▸ TO DO: Rewrite the stretch of records from the line containing "Where should I" through the end of the records, keeping the requests and increasing every coordinate in the answers by 18. Leave the pictures out.

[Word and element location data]
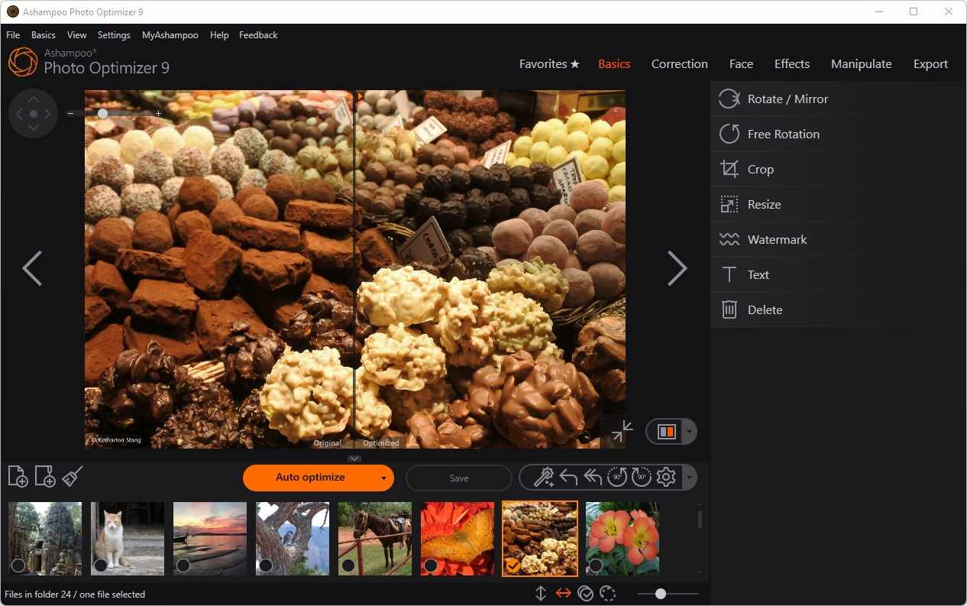967x606 pixels.
Task: Click the Watermark button
Action: 777,239
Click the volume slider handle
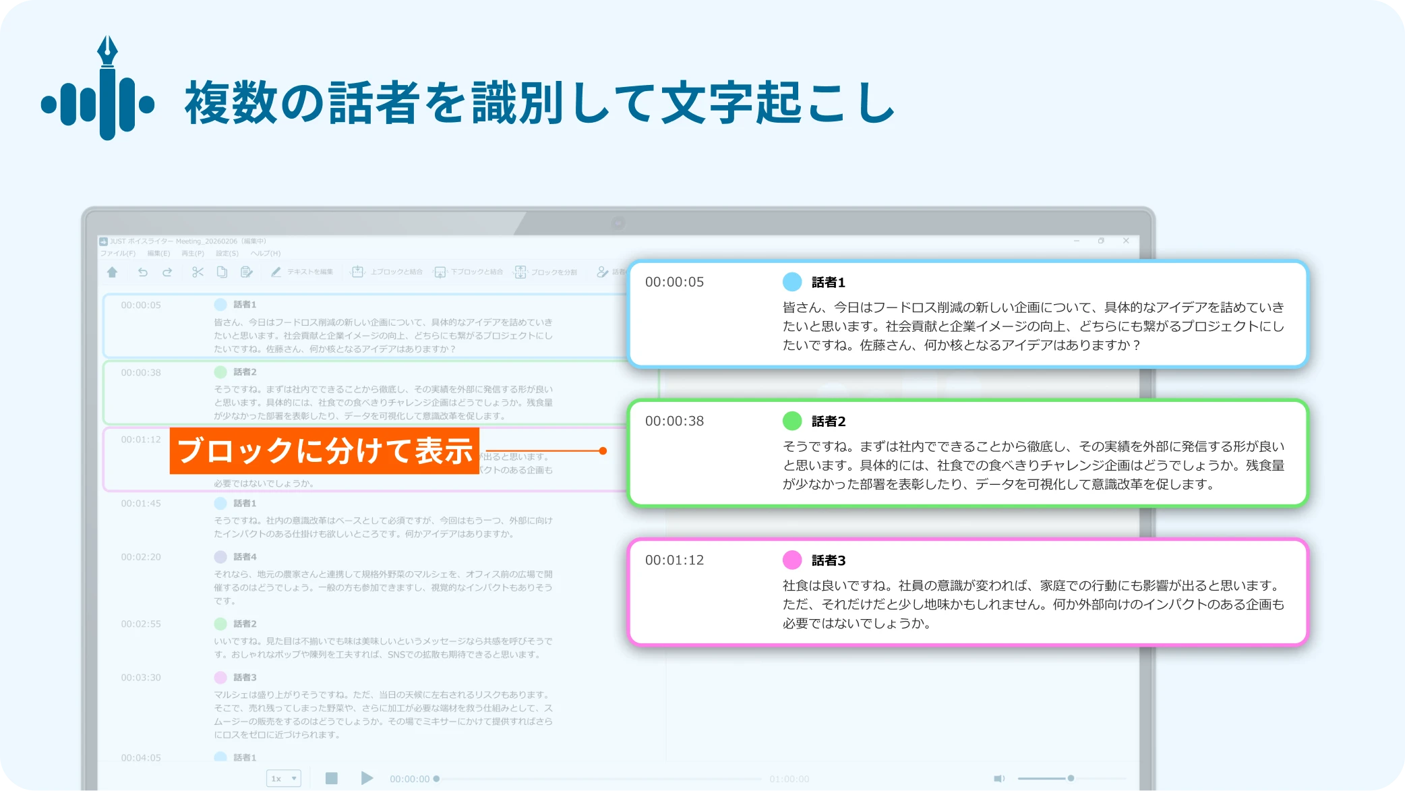Image resolution: width=1405 pixels, height=791 pixels. click(x=1071, y=778)
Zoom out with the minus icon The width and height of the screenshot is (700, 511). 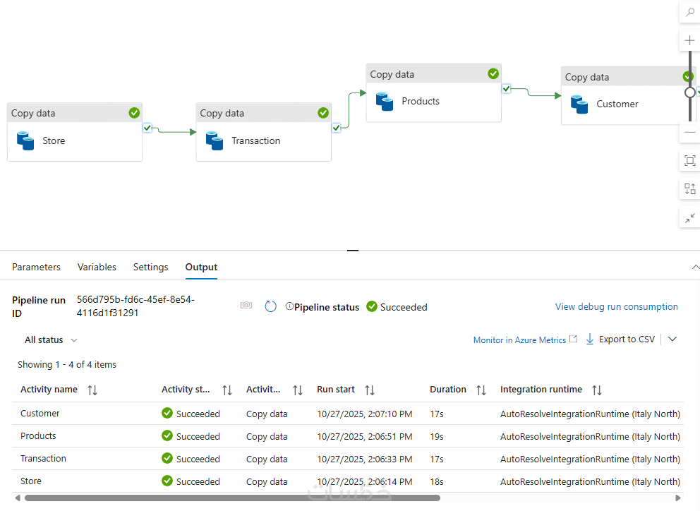pyautogui.click(x=689, y=132)
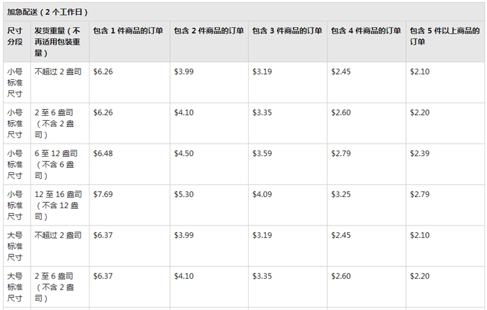Click the $5.30 price cell
The image size is (487, 310).
click(184, 194)
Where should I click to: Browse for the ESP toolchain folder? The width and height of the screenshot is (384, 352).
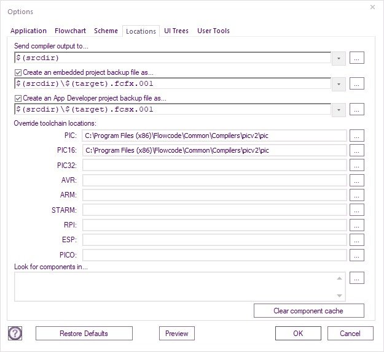[357, 240]
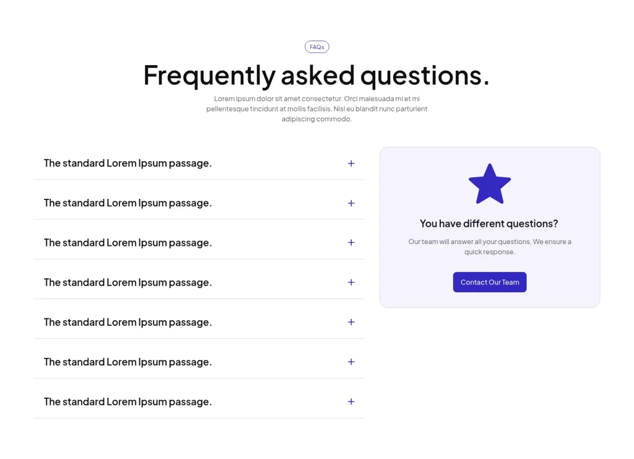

▸ RESPONSE:
Where should I click to: Browse for the ESP toolchain folder? The width and height of the screenshot is (384, 352).
[375, 258]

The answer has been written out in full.